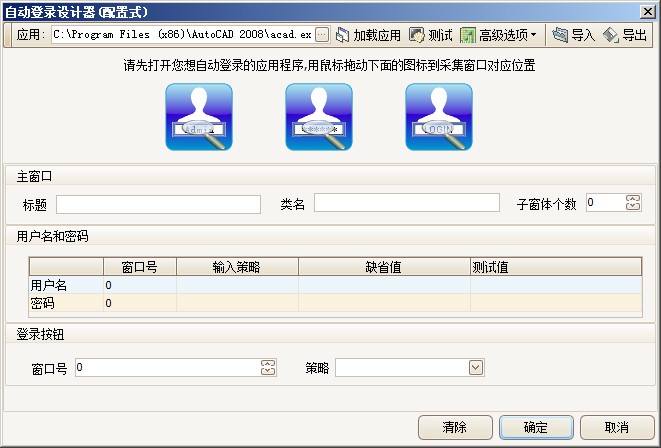
Task: Click the login button 窗口号 spinner arrows
Action: click(x=267, y=368)
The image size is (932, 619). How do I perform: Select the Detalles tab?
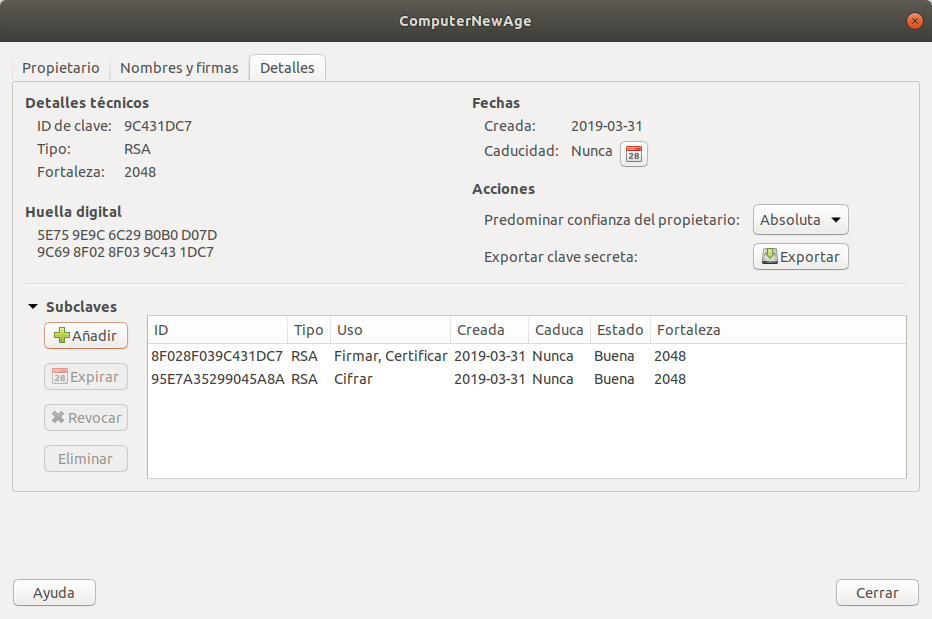pos(287,68)
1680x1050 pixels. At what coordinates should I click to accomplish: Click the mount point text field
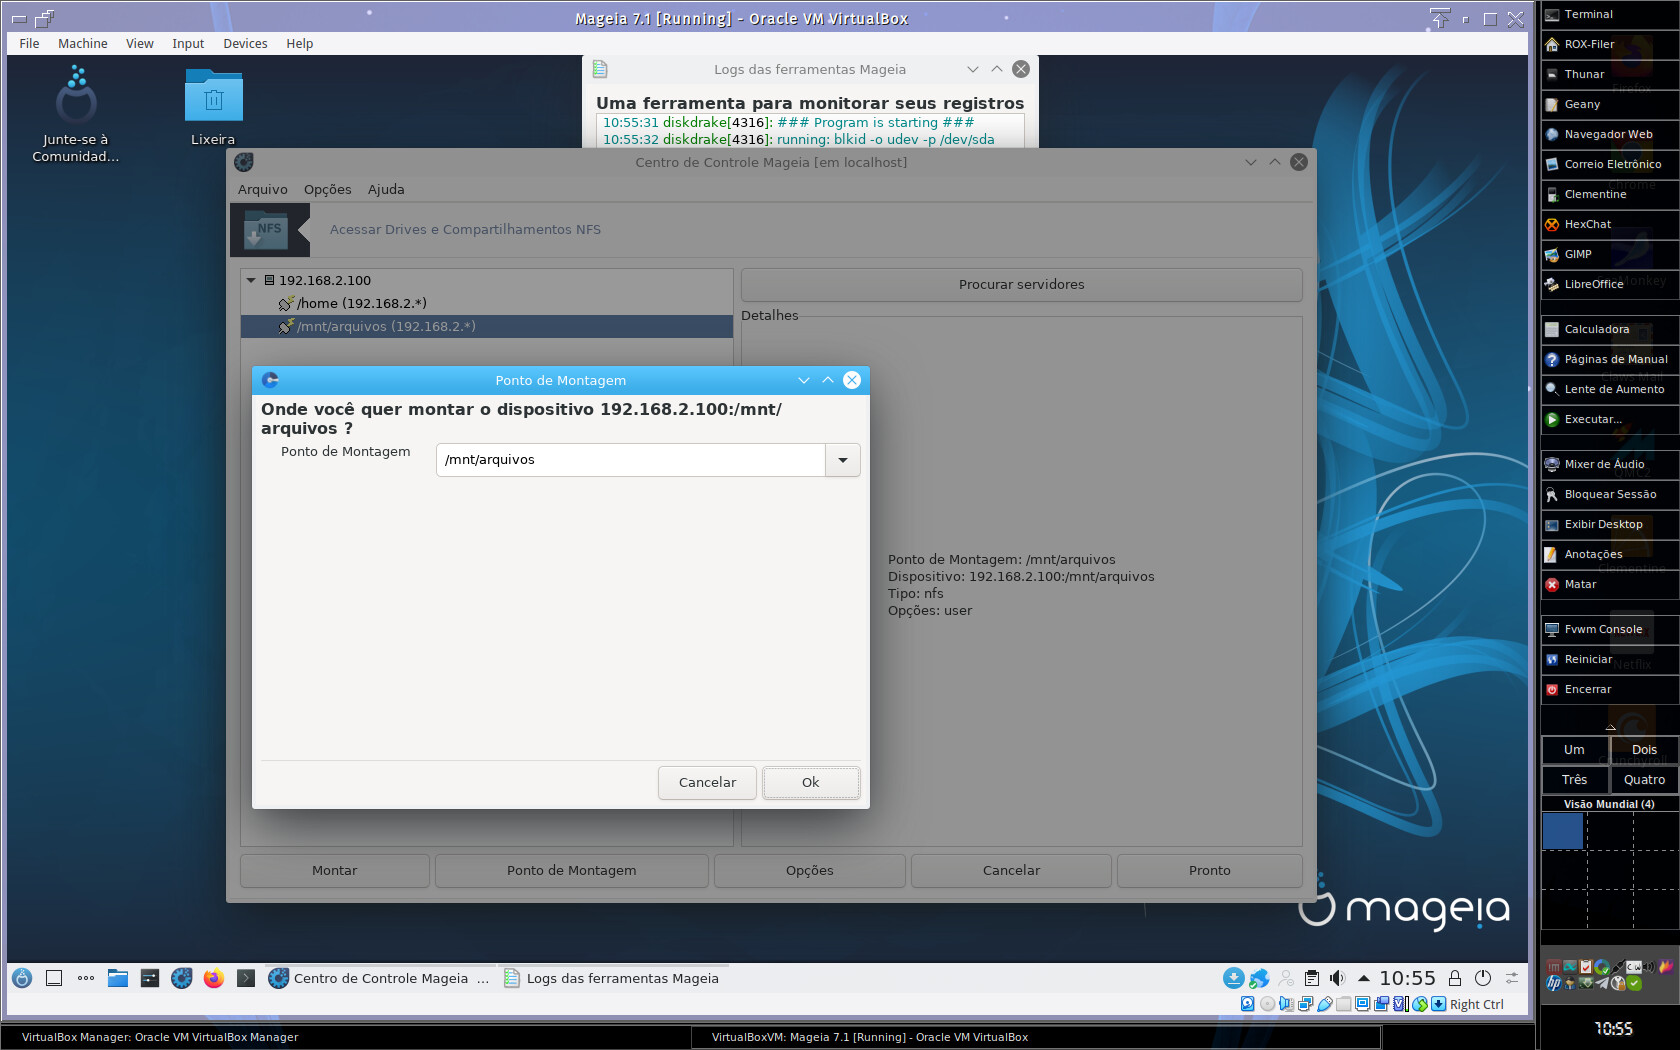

----------------------------------------

What you have to do = In your answer, copy exactly the lines running from the line with "The image size" to the end of the material above, both included, and omit all pictures.

Your response =
The image size is (932, 619). How do I perform: Select the Detalles tab?
pos(287,68)
1680x1050 pixels. At what coordinates should I click to accomplish: Click the mount point text field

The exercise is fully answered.